For my research project, I’ll be writing a short article-length research paper
(16 – 18 pages) based on parts 1 and 2 of my blog entry on Roussel. Most of the
primary works on Roussel and alchemy are only available in French (specifically
works by Jean Ferry—a contemporary of Breton—and Ricahrd Danier). However, I’ve
found sources in English that summarize and explain these sources, so I can
have a basic understanding of how Roussel is already read in alchemical terms.
In brief, previous scholars have focused on Roussel’s linguistic wordplay and
cryptic metaphors connecting to alchemical materials and processes. Breton
noted references to cabbalistic ritual and Tarot in Roussel’s work; however, he
was primarily examining Roussel’s play La Poussiere de soleil.

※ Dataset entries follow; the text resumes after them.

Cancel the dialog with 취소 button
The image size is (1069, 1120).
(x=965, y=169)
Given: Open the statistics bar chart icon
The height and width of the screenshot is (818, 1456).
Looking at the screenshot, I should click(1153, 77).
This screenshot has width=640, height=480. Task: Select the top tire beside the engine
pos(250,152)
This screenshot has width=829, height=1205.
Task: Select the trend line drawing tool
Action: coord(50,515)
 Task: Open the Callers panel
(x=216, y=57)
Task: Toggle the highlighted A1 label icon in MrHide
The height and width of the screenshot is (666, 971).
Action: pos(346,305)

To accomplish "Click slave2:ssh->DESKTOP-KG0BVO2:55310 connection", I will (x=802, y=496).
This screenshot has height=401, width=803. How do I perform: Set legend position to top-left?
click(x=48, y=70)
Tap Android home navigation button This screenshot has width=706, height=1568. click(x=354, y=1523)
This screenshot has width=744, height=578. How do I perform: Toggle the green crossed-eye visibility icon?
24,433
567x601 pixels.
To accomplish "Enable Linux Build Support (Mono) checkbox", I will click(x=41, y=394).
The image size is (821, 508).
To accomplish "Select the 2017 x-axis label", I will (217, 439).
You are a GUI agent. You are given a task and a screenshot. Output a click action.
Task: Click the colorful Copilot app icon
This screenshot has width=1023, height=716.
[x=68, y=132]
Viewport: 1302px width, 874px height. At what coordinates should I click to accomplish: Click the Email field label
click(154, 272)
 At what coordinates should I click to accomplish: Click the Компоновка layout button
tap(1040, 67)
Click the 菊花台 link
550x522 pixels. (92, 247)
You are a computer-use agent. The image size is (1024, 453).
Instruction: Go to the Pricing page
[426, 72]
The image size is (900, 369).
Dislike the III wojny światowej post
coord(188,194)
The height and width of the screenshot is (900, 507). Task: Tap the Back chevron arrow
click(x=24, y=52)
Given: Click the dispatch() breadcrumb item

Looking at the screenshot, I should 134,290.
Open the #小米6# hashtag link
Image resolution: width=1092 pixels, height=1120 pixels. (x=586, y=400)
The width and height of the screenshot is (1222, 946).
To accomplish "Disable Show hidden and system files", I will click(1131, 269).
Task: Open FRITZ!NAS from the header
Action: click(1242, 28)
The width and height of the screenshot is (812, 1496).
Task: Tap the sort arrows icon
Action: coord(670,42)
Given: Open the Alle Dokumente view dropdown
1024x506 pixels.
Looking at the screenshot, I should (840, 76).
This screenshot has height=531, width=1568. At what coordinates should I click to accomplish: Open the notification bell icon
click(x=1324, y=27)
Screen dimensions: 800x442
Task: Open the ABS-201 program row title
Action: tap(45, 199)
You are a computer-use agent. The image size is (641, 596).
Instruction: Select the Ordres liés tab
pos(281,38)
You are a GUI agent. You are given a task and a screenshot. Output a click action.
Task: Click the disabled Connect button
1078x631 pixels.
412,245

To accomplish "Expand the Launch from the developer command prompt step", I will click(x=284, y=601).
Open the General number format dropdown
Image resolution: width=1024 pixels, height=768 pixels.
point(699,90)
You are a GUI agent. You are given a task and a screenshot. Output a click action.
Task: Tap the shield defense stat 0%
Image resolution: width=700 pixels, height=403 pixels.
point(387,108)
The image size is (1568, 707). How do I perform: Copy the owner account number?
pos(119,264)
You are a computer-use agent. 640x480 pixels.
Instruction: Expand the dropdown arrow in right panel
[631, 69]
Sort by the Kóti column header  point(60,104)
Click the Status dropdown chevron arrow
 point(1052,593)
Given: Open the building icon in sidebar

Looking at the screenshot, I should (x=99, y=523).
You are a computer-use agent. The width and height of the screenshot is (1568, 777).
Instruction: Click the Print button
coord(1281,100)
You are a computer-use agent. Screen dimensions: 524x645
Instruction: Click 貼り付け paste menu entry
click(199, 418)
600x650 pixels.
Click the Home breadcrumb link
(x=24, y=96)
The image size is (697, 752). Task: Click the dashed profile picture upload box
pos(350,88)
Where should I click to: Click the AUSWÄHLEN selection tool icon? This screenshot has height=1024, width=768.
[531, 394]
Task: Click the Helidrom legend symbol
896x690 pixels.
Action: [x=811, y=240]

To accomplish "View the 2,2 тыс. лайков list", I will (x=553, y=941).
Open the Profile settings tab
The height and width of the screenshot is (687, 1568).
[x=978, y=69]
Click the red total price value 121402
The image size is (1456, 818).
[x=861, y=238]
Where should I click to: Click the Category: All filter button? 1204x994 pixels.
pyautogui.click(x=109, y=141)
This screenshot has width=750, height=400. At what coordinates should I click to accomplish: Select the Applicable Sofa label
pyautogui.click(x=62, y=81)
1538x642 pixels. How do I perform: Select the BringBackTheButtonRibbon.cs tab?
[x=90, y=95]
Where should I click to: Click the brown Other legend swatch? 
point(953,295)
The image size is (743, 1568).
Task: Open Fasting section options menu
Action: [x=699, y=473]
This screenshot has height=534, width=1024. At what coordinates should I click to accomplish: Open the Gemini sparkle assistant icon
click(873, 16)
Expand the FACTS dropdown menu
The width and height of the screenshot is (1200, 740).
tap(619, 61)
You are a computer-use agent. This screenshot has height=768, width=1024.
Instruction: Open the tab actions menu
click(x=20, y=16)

Since my knowledge of alchemy is really only second-hand from Jung’s writings
(in which he examines alchemy metaphorically to illustrate the functioning of
the psyche—the union of the Self through opposites, as symbolized in the Lapis
Philosophorum), I am doing a great deal of background research on the literal
practices of alchemists. I am also researching critical interpretations and
biographies of Roussel that don’t directly mention alchemy, such as Foucault’s
Death and the Labyrinth and Mark Ford’s Raymond Roussel and the Republic of
Dreams. Finally, I’m tracking down as much of Breton’s readings of Roussel I
can find in English. This week I’ll be reading Breton’s Arcanum 17, which
includes discussions of Jung and Tarot.
My unique angle (which I haven’t seen any scholars address, although I’m still
in the midst of my research) is to take into consideration Jungian alchemical
cycles in Locus Solus. I plan to argue that the novel's cyclical structure (in
the way I have mapped it out in the chart on my blog) reflects certain traits
of alchemy that Jung also describes as metaphors for individuation. With this
reading, I’m trying to understand the novel as the artist’s search for
wholeness or completeness of the fractured self. Instead of focusing on
wordplay or finding linguistic connections to alchemy (which previous scholars
have covered), I will do a very specific Jungian reading. In the process, I
also hope to illuminate the cyclical narrative structure of the novel, based on
my chart, which I argue mirrors Jung’s claim of “inner alchemy” as a process by
which imagination fosters a cycle of creative death and resurrection that leads
to transformations of both the unconscious and the outer physical world. To me,
the narrative structure that I’ve mapped out is essential for understanding how
the novel emphasizes death and rebirth as inner, creative processes that are
expressed through the act of artistic creation. I also hope this reading will
compliment and extend Foucault’s analysis.